But along with the violence, burned buses, imprisonment and the brutal torture and deaths of fellow activists, the panel also recalled victories during the effort, described by one participant as “setting the stage of the future of the civil rights movement.”
Smith-Simmons described participating in “the first known peaceful integration of a bus station waiting room in the state of Mississippi’’ in December 1861 in front of reporters, FBI agents, police and a “white mob of 500.’’
The panelists also discussed continued efforts in 1963 to register black voters in the middle of Ku Klux Klan territory in northern Louisiana and being smuggled out of town in a hearse with James Farmer, one of the principal founders of the Congress Of Racial Equality, the Chicago-based civil rights group that organized the Freedom Rides.

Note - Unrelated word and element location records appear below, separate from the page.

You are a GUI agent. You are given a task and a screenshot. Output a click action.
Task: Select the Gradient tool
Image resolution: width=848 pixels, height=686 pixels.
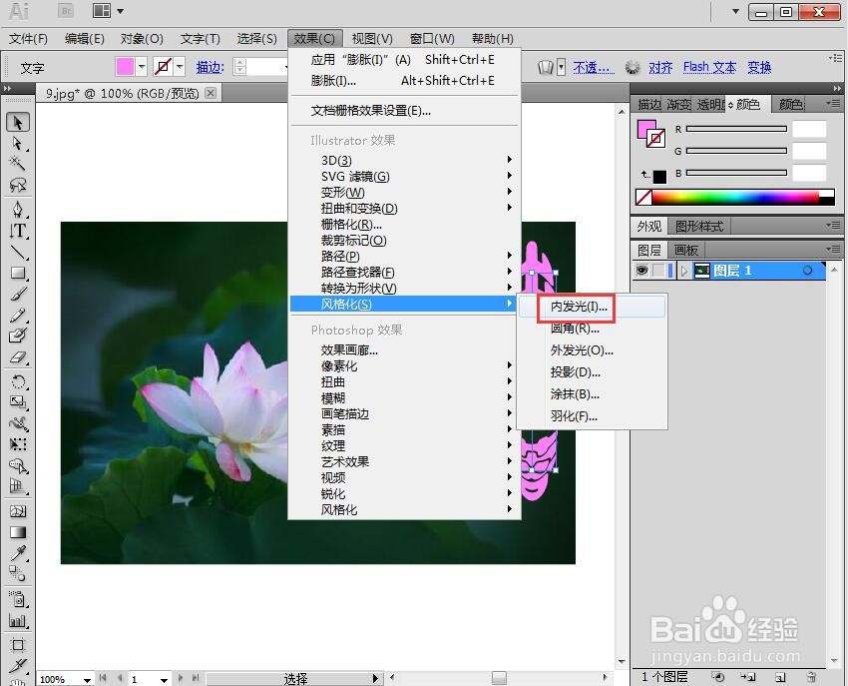tap(17, 531)

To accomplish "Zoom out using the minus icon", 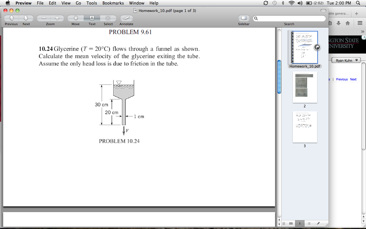I will click(x=43, y=17).
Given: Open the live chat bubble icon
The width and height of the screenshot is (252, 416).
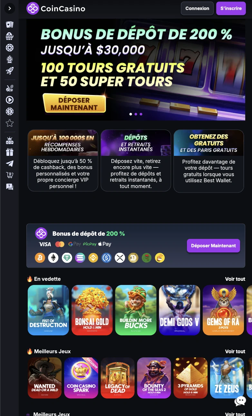Looking at the screenshot, I should point(240,401).

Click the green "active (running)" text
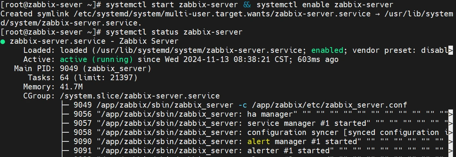[x=96, y=60]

Hubbard described efforts to register black voters in New Orleans and pointed out that the panel’s moderator Judge Edwin Lombard became the first black official elected citywide when he was elected clerk of court in 1974.
One of the most poignant moments of the evening came when a 10-year-old girl stood up and asked the panel, “What caused segregation?” It was several moments before anyone spoke.
“Greed and hate,” Smith said, “and being despised based on the ink of descent in your skin.”
Smith spoke often and passionately during the discussion with rage and frustration at the injustices that still exist 50 years later. The capacity for indecency is “very much alive as we sit here now,” Smith said.
Asked about reaching a point of no return in their involvement, Smith-Simmons told the audience that she thought, while faced with angry mobs in McComb, “that was it for me, but that was OK because I was there doing what I believed in.”
At the end of the evening’s program, Smith-Simmons led the crowded room, hands linked, in a chorus of “We Shall Overcome.” The song brought tears to many eyes and, after hearing so many tales of hate, ended the night a note of hope and harmony. Smith-Simmons did not want anyone to stop singing.